WHAT YOU ARE ASKED TO DO:
Reproduce all the records below with every occurrence of "computer-use agent" replaced by "screen-control agent", leaving everything else unchanged.

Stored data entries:
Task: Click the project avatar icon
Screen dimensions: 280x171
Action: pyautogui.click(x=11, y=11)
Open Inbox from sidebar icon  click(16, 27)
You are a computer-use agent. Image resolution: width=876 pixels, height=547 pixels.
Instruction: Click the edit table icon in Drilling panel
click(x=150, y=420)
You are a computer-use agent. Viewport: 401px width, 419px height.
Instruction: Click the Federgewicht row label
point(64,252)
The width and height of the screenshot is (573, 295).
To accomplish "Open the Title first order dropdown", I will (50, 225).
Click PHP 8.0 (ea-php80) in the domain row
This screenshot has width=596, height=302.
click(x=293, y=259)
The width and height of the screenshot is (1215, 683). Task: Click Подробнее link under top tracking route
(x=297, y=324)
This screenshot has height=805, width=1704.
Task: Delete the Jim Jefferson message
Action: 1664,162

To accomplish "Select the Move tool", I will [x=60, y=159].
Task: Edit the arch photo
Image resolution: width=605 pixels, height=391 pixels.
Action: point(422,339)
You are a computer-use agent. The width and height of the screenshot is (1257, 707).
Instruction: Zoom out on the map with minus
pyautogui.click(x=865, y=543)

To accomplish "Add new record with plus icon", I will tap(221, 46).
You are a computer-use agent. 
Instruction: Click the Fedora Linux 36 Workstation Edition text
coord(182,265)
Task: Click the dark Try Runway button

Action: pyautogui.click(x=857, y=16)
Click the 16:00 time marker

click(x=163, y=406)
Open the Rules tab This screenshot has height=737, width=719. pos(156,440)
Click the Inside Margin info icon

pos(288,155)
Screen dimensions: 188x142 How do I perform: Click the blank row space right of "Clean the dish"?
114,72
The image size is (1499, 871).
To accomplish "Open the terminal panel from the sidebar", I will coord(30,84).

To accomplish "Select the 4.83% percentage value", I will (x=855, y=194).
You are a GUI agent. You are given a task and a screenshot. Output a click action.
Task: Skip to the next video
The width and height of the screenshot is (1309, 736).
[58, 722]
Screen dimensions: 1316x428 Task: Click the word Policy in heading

SOLUTION TO THE PROBLEM:
Task: Click the project avatar icon
Screen dimensions: 280x171
Action: pyautogui.click(x=11, y=11)
Open Inbox from sidebar icon  click(16, 27)
You are a screen-control agent. Image resolution: width=876 pixels, height=547 pixels.
Instruction: Click the edit table icon in Drilling panel
click(x=150, y=420)
You are a screen-control agent. Viewport: 401px width, 419px height.
Instruction: Click the Federgewicht row label
point(64,252)
The width and height of the screenshot is (573, 295).
To accomplish "Open the Title first order dropdown", I will (50, 225).
Click PHP 8.0 (ea-php80) in the domain row
This screenshot has width=596, height=302.
click(x=293, y=259)
The width and height of the screenshot is (1215, 683). Task: Click Подробнее link under top tracking route
(x=297, y=324)
This screenshot has height=805, width=1704.
Task: Delete the Jim Jefferson message
Action: 1664,162

To accomplish "Select the Move tool", I will [x=60, y=159].
Task: Edit the arch photo
Image resolution: width=605 pixels, height=391 pixels.
Action: point(422,339)
You are a screen-control agent. The width and height of the screenshot is (1257, 707).
Instruction: Zoom out on the map with minus
pyautogui.click(x=865, y=543)

To accomplish "Add new record with plus icon", I will tap(221, 46).
You are a screen-control agent. 
Instruction: Click the Fedora Linux 36 Workstation Edition text
coord(182,265)
Task: Click the dark Try Runway button

Action: pyautogui.click(x=857, y=16)
Click the 16:00 time marker

click(x=163, y=406)
Open the Rules tab This screenshot has height=737, width=719. pos(156,440)
Click the Inside Margin info icon

pos(288,155)
Screen dimensions: 188x142 How do I perform: Click the blank row space right of "Clean the dish"?
114,72
The image size is (1499, 871).
To accomplish "Open the terminal panel from the sidebar", I will coord(30,84).

To accomplish "Select the 4.83% percentage value", I will (x=855, y=194).
You are a GUI agent. You are given a task and a screenshot. Output a click action.
Task: Skip to the next video
The width and height of the screenshot is (1309, 736).
[58, 722]
Screen dimensions: 1316x428 Task: Click the word Policy in heading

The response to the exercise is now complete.